Sicuramente, a livello più generale, si aprono molti interrogativi. La malaria è infatti solo la più nota delle malattie trasmesse dalle zanzare. La chikungunya, per esempio, era quasi una sconosciuta quando nel 2007 è comparsa in Italia, probabilmente importata, colpendo in Emilia Romagna con 197 casi sospetti e 166 accertati. Poco nota anche la dengue, della quale il caso più recente è avvenuto in luglio a Trento, in una persona rientrata da un viaggio nel Sud-Est asiatico. Zika è forse l'infezione che spaventa di più, dopo l'epidemia esplosa nel 2016 in Brasile, ma in Italia non è arrivata.
"Le malattie da vettori sono un problema di cui occuparci in modo sempre più attento: sapere che una specie di zanzara trasmette una certa infezione, soprattutto se nuova, non esclude che ci siano altri vettori competenti", ha osservato Capua. "Ad esempio, ha aggiunto, "per il virus Zika si conoscevano alcuni vettori, ma restano punti interrogativi sulla zanzara tigre".
E' uno scenario nuovo con il quale, per la virologa, bisogna fare i conti: "i cambiamenti climatici e con gli spostamenti sempre più massicci in tutto il mondo aumentano la probabilità della diffusione di queste malattie ovunque, naturalmente anche in Italia". Se da un lato è noto che il vettore della malaria è la zanzara Anopheles, le zanzare del genere Aedes veicolano Zika, chikungunya e dengue.

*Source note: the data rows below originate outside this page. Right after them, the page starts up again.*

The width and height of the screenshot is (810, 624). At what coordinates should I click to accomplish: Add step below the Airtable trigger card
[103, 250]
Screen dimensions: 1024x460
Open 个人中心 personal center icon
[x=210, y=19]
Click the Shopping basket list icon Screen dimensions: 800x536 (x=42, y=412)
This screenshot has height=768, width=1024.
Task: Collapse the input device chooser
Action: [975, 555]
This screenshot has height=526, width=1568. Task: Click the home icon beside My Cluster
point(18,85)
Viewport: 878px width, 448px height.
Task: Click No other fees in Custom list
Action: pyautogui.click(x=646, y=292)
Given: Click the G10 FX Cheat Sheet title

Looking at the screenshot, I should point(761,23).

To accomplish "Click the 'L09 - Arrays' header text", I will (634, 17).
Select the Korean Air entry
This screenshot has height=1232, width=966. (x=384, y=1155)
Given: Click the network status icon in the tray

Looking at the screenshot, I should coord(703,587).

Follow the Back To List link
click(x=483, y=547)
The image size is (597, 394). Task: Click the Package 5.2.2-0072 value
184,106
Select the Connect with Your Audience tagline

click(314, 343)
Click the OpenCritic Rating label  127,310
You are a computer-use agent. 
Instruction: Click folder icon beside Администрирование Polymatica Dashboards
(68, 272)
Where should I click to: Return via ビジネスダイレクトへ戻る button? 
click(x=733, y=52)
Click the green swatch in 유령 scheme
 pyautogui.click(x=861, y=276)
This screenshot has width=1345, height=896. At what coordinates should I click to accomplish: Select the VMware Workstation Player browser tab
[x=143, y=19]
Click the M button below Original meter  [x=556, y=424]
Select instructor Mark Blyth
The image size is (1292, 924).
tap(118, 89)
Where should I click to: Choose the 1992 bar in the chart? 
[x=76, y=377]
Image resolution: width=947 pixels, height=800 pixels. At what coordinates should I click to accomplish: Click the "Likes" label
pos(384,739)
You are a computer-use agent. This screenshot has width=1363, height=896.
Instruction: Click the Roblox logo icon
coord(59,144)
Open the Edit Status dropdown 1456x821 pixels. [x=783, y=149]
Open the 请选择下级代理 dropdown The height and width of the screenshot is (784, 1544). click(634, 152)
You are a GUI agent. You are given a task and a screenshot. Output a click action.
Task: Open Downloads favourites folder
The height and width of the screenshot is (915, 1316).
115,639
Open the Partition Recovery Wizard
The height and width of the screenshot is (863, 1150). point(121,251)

"Bisogna considerare però - ha rilevato la virologa - che le zanzare si evolvono e che alcune di esse non sono state ancora caratterizzate. Ad esempio in Florida il 30% delle nuove subspecie di zanzare non è stato classificato e identificato in modo appropriato come vettore di malattia. Possiamo anche dire - ha aggiunto - che la popolazione zanzare che infetta una determinata area è in evoluzione, sia come varianti e sottospecie introdotte sia come capacità di trasmettere malattie".
Le possibili contromisure? "Alcune possiamo implementarle cercando di evitare che zanzare non infettino le case e, a livello di servizi pubblici, provvedere con le disinfestazioni. Bisogna inoltre considerare quanto rigido sarà l'inverno: più è freddo, più le popolazioni di zanzare subiscono un abbattimento, come è avvenuto in Italia per la chikungunya". Bisogna poi considerare il rischio che un viaggiatore infetto possa far partire un ciclo autoctono se punto da un vettore competente e in casi come questi, ha concluso, "è fondamentale la diagnosi precoce perché arrivare quando un ciclo è partito rende tutto molto più difficile".